Performance analysis and optimization of an annular thermoelectric generator integrated with vapor chambers

To overcome the structural barriers of conventional annular thermoelectric generators (ATEGs), a new ATEG integrated with vapor chambers (VCs) is proposed in this paper, where the use of VCs enables a large hot-end contact area and a high temperature uniformity for traditional planar thermoelectric modules. Besides, a numerical model for the ATEG is built to conduct performance analysis and optimization under different parameters. Results suggest that the heat absorption of the ATEG increases with the increase of the number of VCs, thereby boosting the output power of the system.
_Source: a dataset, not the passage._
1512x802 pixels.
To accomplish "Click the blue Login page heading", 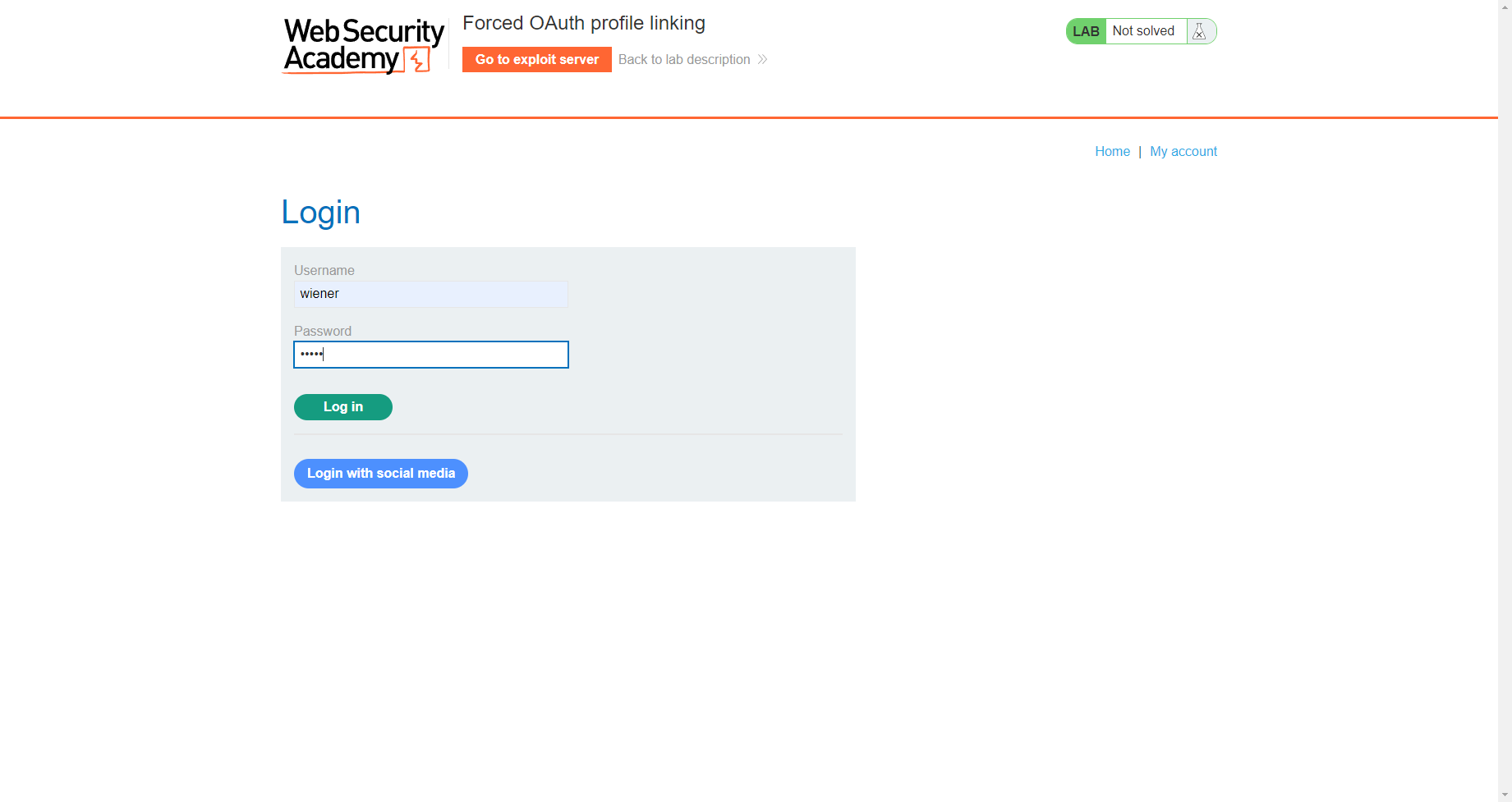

When the flow rate is lower than 35 g/s, the optimal number of VCs for the ATEG is 12, with the highest output power, conversion efficiency, net power, and net efficiency of 287.3 W, 5.36 %, 214.1 W, and 3.99 %, respectively, at the exhaust temperature of 800 K. Besides, the exhaust temperature does not affect the optimal result, while the ATEG should be designed with fewer VCs when applied to the waste heat recovery with a larger flow rate. The increase in the VC thermal conductivity is not related to heat absorption but can improve temperature uniformity, and the thermal conductivity of 4000 W m- 1 K- 1 already meets performance requirements. This study provides new perspectives on the structure design of ATEGs.